*Material shown*
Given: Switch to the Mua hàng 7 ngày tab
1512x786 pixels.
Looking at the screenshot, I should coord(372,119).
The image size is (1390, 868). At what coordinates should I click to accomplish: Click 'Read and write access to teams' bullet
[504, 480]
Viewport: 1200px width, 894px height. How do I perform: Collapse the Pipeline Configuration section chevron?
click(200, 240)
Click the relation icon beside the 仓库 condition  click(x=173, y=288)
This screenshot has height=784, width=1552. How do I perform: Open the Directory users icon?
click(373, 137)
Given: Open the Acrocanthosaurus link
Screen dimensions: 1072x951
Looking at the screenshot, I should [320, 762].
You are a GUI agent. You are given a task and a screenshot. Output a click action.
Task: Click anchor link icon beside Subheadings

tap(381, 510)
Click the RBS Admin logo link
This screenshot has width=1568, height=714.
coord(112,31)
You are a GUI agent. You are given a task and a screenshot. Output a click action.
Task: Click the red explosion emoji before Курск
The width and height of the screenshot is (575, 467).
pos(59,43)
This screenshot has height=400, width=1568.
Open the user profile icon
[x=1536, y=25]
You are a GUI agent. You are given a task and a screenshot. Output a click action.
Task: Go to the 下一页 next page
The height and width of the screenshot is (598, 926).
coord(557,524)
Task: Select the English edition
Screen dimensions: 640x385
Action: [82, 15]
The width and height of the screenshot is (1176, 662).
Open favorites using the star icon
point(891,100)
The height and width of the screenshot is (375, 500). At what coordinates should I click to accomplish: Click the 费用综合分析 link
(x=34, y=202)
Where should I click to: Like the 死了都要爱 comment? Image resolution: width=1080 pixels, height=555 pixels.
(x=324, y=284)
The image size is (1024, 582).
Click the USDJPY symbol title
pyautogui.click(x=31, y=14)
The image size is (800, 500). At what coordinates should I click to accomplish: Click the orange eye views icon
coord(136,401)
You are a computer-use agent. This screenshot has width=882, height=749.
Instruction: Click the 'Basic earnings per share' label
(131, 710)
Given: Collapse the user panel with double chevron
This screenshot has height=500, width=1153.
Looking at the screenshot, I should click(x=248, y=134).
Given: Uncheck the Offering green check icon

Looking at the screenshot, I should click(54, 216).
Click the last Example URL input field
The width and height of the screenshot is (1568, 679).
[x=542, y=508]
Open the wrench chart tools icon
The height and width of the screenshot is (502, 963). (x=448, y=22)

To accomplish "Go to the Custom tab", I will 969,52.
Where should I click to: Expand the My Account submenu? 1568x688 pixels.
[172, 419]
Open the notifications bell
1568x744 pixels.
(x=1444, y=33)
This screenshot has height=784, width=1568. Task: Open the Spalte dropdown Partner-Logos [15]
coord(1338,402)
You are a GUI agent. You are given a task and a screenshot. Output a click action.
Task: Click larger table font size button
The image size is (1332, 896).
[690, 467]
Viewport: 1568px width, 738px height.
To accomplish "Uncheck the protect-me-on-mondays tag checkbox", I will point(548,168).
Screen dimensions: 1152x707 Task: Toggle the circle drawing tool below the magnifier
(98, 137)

*Exercise brief*
Could you echo the stretch from the line containing "Open the wrench chart tools icon" through the line containing "(x=1444, y=33)" in the material above, both of those lines included?

*The answer*
Open the wrench chart tools icon
The height and width of the screenshot is (502, 963). (x=448, y=22)

To accomplish "Go to the Custom tab", I will 969,52.
Where should I click to: Expand the My Account submenu? 1568x688 pixels.
[172, 419]
Open the notifications bell
1568x744 pixels.
(x=1444, y=33)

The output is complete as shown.